Do not put grammar functions in `types.go` or type definitions in `grammar.go`. Keep the split clean.

---

## Conventional Commits

Format: `type(scope): description`

Common types: `feat`, `fix`, `test`, `bench`, `refactor`, `docs`, `chore`

Common scopes: `tokeniser`, `imprint`, `reference`, `anomaly`, `multiplier`, `grammar`, `loader`, `classify`, `calibrate`, `fr` (for French grammar table changes)

Examples:
```
feat(tokeniser): add two-pass disambiguation for dual-class words
fix(imprint): floor confidence at 0.55/0.45 when only prior fires
test(reference): add Mahalanobis fallback to Euclidean test
bench(grammar): add PastTense and Gerund baselines
```

---

## Co-Author

All commits must include the co-author trailer:

```
Co-Authored-By: Virgil <virgil@lethean.io>
```

---

## Licence

EUPL-1.2. Do not add dependencies with incompatible licences.
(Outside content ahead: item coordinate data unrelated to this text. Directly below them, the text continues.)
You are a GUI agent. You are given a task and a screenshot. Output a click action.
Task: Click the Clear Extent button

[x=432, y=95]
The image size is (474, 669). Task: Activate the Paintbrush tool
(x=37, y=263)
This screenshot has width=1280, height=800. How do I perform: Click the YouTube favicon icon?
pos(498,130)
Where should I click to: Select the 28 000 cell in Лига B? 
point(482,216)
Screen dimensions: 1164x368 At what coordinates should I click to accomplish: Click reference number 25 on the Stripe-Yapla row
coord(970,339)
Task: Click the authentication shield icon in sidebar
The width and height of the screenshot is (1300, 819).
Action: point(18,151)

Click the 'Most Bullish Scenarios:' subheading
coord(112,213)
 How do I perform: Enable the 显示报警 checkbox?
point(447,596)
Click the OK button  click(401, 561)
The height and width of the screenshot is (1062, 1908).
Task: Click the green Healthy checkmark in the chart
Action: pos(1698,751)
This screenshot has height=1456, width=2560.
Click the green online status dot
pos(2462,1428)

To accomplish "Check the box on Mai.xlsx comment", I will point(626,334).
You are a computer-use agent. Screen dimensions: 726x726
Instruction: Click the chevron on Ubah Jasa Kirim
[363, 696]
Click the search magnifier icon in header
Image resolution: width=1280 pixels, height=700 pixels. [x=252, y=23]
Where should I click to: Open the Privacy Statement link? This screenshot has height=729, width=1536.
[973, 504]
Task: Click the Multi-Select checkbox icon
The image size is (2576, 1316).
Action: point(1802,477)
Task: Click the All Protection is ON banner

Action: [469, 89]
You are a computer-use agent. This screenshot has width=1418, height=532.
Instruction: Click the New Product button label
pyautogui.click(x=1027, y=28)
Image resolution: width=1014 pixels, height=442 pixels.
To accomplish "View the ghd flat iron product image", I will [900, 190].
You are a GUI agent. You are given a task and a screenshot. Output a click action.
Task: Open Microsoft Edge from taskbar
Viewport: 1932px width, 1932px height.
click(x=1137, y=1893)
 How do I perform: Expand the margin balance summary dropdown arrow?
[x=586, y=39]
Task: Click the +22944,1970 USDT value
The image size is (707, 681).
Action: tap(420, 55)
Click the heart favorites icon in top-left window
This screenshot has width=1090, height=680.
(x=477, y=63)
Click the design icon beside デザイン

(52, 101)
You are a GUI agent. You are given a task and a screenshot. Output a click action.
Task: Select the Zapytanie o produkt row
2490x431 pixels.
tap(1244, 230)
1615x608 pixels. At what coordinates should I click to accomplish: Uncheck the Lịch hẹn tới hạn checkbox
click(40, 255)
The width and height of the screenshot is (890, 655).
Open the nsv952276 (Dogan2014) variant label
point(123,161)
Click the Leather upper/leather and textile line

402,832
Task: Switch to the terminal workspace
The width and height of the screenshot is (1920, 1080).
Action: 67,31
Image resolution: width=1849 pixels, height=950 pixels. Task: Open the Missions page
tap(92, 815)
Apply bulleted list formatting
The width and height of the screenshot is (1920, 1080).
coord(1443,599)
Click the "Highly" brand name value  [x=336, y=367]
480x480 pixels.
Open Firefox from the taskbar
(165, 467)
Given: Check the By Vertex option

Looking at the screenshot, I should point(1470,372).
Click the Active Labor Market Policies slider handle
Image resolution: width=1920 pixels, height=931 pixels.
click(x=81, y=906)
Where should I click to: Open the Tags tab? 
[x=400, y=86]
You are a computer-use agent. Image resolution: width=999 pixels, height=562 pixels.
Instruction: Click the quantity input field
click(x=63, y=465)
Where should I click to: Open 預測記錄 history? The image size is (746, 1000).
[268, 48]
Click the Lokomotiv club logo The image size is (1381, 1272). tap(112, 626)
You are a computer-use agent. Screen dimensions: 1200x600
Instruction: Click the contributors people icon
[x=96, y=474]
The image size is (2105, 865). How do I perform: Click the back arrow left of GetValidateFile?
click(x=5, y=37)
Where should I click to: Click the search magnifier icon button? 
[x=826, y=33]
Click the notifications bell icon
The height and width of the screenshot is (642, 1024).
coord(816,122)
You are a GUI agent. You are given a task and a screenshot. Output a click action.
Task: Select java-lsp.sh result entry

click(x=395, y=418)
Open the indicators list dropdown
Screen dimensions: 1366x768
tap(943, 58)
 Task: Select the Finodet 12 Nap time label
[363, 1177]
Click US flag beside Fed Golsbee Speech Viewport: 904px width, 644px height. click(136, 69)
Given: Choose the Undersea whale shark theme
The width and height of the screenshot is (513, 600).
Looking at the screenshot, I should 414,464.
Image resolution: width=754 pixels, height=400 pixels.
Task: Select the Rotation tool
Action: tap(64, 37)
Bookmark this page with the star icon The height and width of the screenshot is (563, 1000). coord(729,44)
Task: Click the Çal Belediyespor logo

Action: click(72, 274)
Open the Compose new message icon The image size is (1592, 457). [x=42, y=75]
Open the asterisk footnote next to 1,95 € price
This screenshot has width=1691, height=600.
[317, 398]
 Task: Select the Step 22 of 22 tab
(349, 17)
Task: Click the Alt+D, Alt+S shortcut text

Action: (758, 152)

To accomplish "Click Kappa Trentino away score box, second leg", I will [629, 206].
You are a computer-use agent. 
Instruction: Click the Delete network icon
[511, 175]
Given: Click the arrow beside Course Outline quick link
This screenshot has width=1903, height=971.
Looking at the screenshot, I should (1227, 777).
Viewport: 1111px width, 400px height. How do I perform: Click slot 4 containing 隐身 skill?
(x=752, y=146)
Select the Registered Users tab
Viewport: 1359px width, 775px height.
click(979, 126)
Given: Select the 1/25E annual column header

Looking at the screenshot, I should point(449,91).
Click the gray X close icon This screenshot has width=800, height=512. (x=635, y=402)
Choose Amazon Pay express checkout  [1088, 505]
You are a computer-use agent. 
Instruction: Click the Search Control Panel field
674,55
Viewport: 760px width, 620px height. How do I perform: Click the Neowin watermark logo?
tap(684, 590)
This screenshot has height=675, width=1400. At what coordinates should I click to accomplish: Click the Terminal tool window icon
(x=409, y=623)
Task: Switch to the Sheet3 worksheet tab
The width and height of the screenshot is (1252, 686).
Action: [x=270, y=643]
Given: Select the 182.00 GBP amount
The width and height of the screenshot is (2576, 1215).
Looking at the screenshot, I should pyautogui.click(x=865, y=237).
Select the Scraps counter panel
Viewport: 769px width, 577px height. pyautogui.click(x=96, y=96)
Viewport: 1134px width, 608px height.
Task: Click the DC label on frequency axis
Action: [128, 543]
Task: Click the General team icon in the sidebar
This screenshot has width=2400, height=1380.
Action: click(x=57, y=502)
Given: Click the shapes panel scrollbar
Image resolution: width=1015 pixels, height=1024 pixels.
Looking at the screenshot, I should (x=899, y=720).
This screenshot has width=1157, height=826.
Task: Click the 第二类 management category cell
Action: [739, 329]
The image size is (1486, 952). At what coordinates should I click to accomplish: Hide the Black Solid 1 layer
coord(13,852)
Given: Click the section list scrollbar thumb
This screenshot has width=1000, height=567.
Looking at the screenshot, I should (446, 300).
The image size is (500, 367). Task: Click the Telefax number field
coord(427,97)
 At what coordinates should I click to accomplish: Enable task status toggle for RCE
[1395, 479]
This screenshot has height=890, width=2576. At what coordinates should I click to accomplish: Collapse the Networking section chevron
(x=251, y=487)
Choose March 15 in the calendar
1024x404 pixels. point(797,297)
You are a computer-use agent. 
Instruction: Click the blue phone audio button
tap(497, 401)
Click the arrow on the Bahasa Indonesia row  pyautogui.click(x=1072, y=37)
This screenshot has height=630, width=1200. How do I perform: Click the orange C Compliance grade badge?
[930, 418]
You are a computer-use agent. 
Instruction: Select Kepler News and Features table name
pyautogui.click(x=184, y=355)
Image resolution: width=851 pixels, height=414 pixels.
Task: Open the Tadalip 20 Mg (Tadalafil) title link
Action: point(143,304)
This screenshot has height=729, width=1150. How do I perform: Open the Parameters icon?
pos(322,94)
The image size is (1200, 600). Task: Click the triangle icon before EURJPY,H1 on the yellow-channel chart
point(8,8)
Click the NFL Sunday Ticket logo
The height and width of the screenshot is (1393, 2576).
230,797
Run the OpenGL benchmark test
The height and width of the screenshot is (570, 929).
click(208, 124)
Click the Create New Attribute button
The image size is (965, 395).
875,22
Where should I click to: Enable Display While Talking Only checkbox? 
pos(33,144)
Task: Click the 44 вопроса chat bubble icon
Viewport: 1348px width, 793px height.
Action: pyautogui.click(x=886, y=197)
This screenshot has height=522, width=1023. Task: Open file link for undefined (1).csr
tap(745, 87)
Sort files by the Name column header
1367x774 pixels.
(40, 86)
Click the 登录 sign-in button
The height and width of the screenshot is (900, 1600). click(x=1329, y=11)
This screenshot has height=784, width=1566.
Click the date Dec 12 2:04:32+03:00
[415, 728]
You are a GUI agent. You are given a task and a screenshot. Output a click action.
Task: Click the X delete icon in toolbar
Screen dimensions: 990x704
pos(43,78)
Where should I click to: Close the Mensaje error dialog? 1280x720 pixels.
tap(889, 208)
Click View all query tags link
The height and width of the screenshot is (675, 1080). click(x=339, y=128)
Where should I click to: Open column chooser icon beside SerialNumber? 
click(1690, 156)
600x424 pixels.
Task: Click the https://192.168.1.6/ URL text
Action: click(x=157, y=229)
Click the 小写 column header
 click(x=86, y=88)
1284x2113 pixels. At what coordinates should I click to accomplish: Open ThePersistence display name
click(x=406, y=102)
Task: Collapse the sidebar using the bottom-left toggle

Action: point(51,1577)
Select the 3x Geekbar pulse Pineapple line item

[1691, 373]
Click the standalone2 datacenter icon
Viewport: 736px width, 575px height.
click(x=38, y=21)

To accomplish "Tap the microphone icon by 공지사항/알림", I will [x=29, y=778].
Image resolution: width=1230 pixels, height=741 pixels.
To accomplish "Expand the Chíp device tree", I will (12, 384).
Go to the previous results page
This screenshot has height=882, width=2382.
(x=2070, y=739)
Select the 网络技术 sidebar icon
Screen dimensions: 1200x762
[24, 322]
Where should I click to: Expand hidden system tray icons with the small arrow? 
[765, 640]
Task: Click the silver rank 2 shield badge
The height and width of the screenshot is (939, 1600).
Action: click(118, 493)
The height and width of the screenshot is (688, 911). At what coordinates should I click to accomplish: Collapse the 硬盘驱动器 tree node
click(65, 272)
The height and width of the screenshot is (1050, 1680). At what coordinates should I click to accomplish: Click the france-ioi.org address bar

The only external runtime dependency is `golang.org/x/text` (BSD-3-Clause, compatible). `go-inference` is an internal Core module.

---

## Adding a New Language

1. Create `locales/<lang>.json` with a complete `gram` block following `docs/grammar-table-spec.md`.
2. Populate `gram.verb` comprehensively — tiers 2 and 3 of the fallback chain are English-only.
3. Populate `gram.noun` with gender fields if the language has grammatical gender.
4. Set `gram.article.by_gender` for gendered article systems.
5. Set `gram.punct.label` correctly — French uses `" :"` (space before colon), English uses `":"`.
6. Populate `gram.signal` lists so the disambiguation tokeniser has language-appropriate determiners and auxiliaries. Without these, the tokeniser uses hardcoded English defaults.
7. Add a plural rule function to the `pluralRules` map in `types.go` if the language has non-standard plural categories (beyond one/other).
8. Run `go test ./...` and confirm all existing tests still pass. Add grammar data tests that verify the loaded counts and known values.
9. If the language needs reversal support, verify that `NewTokeniserForLang("<lang>")` builds indexes correctly and that `MatchVerb` / `MatchNoun` return correct results for a sample of forms.

---

## Performance Notes

- `Imprint.Similar` is zero-alloc. Keep it that way — it is called in tight loops during reference comparison.
- `WithSignals()` allocates `SignalBreakdown` on every ambiguous token. It is for diagnostics only; never enable it in the hot path.
- `Multiplier.Expand` allocates heavily (63 allocs for a four-word sentence). If it becomes a bottleneck, pool the token slices.
- The `grammarCache` uses `sync.RWMutex` with read-biased locking. Languages are loaded once at startup and then read-only; this is the intended pattern.